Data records

* * *

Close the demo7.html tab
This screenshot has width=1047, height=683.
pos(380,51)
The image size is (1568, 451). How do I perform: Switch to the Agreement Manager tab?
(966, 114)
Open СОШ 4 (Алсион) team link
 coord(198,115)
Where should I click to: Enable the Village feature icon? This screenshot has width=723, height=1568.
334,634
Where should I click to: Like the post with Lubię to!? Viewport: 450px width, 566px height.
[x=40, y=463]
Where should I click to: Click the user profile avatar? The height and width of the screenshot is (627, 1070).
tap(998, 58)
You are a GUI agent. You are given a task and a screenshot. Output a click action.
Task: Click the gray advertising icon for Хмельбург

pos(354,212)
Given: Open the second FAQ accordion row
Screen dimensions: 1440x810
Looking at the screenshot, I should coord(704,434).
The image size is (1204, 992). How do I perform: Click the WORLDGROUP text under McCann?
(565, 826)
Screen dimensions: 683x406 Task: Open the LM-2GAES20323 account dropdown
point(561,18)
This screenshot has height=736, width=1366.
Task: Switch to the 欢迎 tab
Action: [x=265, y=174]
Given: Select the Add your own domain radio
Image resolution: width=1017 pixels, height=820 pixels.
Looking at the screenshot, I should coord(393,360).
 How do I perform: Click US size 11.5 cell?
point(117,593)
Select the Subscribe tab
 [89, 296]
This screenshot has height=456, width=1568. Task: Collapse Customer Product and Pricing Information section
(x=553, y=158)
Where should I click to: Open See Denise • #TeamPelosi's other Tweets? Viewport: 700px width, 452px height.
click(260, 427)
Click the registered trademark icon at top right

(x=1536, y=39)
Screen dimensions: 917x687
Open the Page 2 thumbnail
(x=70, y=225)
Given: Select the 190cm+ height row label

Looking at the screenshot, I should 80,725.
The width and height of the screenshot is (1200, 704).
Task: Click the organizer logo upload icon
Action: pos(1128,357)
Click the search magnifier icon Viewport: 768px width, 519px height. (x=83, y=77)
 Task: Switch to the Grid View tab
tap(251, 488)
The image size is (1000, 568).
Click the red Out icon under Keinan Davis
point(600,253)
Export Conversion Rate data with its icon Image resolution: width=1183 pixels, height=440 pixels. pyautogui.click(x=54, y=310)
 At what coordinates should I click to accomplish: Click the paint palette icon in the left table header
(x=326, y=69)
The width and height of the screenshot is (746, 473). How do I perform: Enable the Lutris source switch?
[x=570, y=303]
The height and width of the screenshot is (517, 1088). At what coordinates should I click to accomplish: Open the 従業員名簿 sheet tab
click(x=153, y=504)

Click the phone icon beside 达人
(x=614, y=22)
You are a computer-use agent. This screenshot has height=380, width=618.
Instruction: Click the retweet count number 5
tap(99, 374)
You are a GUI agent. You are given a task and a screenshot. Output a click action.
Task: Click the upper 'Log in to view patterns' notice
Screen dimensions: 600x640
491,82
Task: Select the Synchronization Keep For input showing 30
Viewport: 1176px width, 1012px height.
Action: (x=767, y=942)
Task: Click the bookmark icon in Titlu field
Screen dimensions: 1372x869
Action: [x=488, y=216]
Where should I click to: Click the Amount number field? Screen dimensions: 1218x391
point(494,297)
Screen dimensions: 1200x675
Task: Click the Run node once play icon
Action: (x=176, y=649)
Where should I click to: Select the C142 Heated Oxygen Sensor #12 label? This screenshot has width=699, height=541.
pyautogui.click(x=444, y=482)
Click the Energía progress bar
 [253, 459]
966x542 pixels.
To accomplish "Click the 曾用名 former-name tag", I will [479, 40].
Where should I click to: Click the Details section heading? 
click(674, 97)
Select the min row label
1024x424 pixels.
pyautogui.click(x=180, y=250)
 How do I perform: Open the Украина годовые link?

* * *

• _Task to carry out_: Exact reproduction of every entry is needed.

• _Task answer_:
Close the demo7.html tab
This screenshot has width=1047, height=683.
pos(380,51)
The image size is (1568, 451). How do I perform: Switch to the Agreement Manager tab?
(966, 114)
Open СОШ 4 (Алсион) team link
 coord(198,115)
Where should I click to: Enable the Village feature icon? This screenshot has width=723, height=1568.
334,634
Where should I click to: Like the post with Lubię to!? Viewport: 450px width, 566px height.
[x=40, y=463]
Where should I click to: Click the user profile avatar? The height and width of the screenshot is (627, 1070).
tap(998, 58)
You are a GUI agent. You are given a task and a screenshot. Output a click action.
Task: Click the gray advertising icon for Хмельбург

pos(354,212)
Given: Open the second FAQ accordion row
Screen dimensions: 1440x810
Looking at the screenshot, I should coord(704,434).
The image size is (1204, 992). How do I perform: Click the WORLDGROUP text under McCann?
(565, 826)
Screen dimensions: 683x406 Task: Open the LM-2GAES20323 account dropdown
point(561,18)
This screenshot has height=736, width=1366.
Task: Switch to the 欢迎 tab
Action: [x=265, y=174]
Given: Select the Add your own domain radio
Image resolution: width=1017 pixels, height=820 pixels.
Looking at the screenshot, I should coord(393,360).
 How do I perform: Click US size 11.5 cell?
point(117,593)
Select the Subscribe tab
 [89, 296]
This screenshot has height=456, width=1568. Task: Collapse Customer Product and Pricing Information section
(x=553, y=158)
Where should I click to: Open See Denise • #TeamPelosi's other Tweets? Viewport: 700px width, 452px height.
click(260, 427)
Click the registered trademark icon at top right

(x=1536, y=39)
Screen dimensions: 917x687
Open the Page 2 thumbnail
(x=70, y=225)
Given: Select the 190cm+ height row label

Looking at the screenshot, I should 80,725.
The width and height of the screenshot is (1200, 704).
Task: Click the organizer logo upload icon
Action: pos(1128,357)
Click the search magnifier icon Viewport: 768px width, 519px height. (x=83, y=77)
 Task: Switch to the Grid View tab
tap(251, 488)
The image size is (1000, 568).
Click the red Out icon under Keinan Davis
point(600,253)
Export Conversion Rate data with its icon Image resolution: width=1183 pixels, height=440 pixels. pyautogui.click(x=54, y=310)
 At what coordinates should I click to accomplish: Click the paint palette icon in the left table header
(x=326, y=69)
The width and height of the screenshot is (746, 473). How do I perform: Enable the Lutris source switch?
[x=570, y=303]
The height and width of the screenshot is (517, 1088). At what coordinates should I click to accomplish: Open the 従業員名簿 sheet tab
click(x=153, y=504)

Click the phone icon beside 达人
(x=614, y=22)
You are a computer-use agent. This screenshot has height=380, width=618.
Instruction: Click the retweet count number 5
tap(99, 374)
You are a GUI agent. You are given a task and a screenshot. Output a click action.
Task: Click the upper 'Log in to view patterns' notice
Screen dimensions: 600x640
491,82
Task: Select the Synchronization Keep For input showing 30
Viewport: 1176px width, 1012px height.
Action: (x=767, y=942)
Task: Click the bookmark icon in Titlu field
Screen dimensions: 1372x869
Action: [x=488, y=216]
Where should I click to: Click the Amount number field? Screen dimensions: 1218x391
point(494,297)
Screen dimensions: 1200x675
Task: Click the Run node once play icon
Action: (x=176, y=649)
Where should I click to: Select the C142 Heated Oxygen Sensor #12 label? This screenshot has width=699, height=541.
pyautogui.click(x=444, y=482)
Click the Energía progress bar
 [253, 459]
966x542 pixels.
To accomplish "Click the 曾用名 former-name tag", I will [479, 40].
Where should I click to: Click the Details section heading? 
click(674, 97)
Select the min row label
1024x424 pixels.
pyautogui.click(x=180, y=250)
 How do I perform: Open the Украина годовые link?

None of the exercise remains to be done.